SACRAMENTO — The battle over conditions at Nike Inc.’s overseas factories moved to the California Supreme Court on Wednesday, with the justices considering a lawsuit accusing the apparel maker of a consumer whitewash violating California’s false advertising laws.
The case balances a corporation’s right to defend itself against bad publicity with the right of California consumers to be free from deceptive advertising.
The highly publicized suit, which has been dismissed by a trial court and a state appeals court, claims Nike’s 1996-1997 campaign in defense of its wages, treatment of workers and health and safety conditions at Asian plants run by contractors was a misleading business practice.
During an hour of oral arguments here, the justices teetered back and forth on whether Nike’s defense was “political speech” protected by the First Amendment or commercial speech subject to a California consumer protection law that is one of the nation’s least friendly to businesses.
The same law was invoked in a suit against the Joe Camel advertising campaign on the grounds that it promoted illegal cigarette sales to minors. R.J. Reynolds denied the allegation but dropped the ads and settled the suit.
Consumer attorneys seeking reinstatement of the case against Nike argued that the Beaverton, Ore.-based company defended itself against a huge public backlash in a way that promoted its products.
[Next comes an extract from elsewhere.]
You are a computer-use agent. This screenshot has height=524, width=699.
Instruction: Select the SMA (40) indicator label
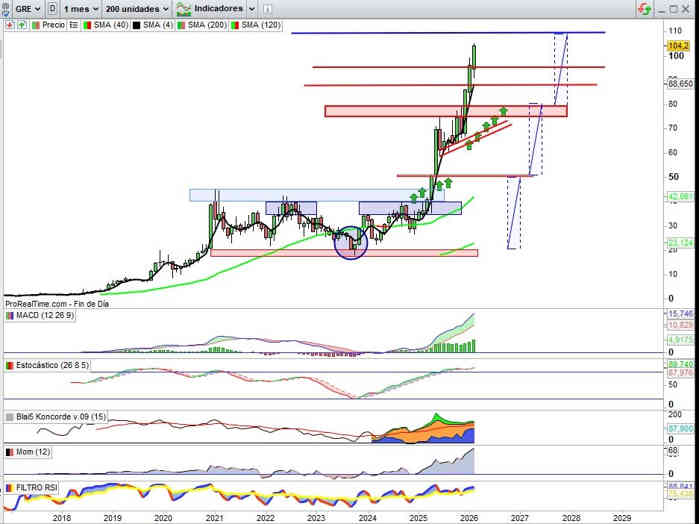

“When the critics said you are running sweat shops and you should not buy Nike shoes, Nike said, ’No, no, no, these charges are false,”’ argued attorney Paul R. Hoerber. “In that context, the meaning connected to those statements: ‘You should buy shoes.”’
But some of the court’s justices were concerned that it would be impossible for a company to defend its actions — truthfully or falsely — without there being some type of financial motive.
“You are reading into whatever they do as economic motivation,” Justice Janice Rogers Brown said.
Not all the justices seemed sympathetic to Nike’s plight.
Justice Joyce L. Kennard said: “The Constitution doesn’t give blanket protection to false and misleading statements.”
And Chief Justice Ronald M. George said Nike’s image campaign was based on selling shoes.
“Wasn’t the ultimate goal to sell more of the company’s products by making these statements?” George asked.
“I do not think that is exactly correct,” replied Nike attorney David Brown. He said the company engaged in “classic political debate” protected by the First Amendment and added that “maybe the statements were true, maybe they were false.”
A state appeals court found that Nike’s image campaign was not regulated by California false-advertising laws but was protected First Amendment speech in defense of its corporate reputation.
The company issued press releases denying abuses and cited a favorable report it had commissioned by Andrew Young, former United States ambassador to the United Nations.
The suit said Nike has falsely stated that it guarantees a “living wage” to all workers, that its workers in Southeast Asia make twice the local minimum wage and are protected from corporal punishment, and that it complies with government rules on wages, hours and health and safety conditions.
Those claims are refuted by studies by labor and human rights groups, news media investigations and — most damaging of all — a January 1997 audit by the firm of Ernst & Young, commissioned by Nike, the suit said.
Among other things, the audit found that employees in a large Vietnam shoe factory were exposed to cancer-causing toluene and suffered a high incidence of respiratory problems, according to the suit.
The case is Kasky v. Nike Inc., S087859. The court is expected to rule within 90 days.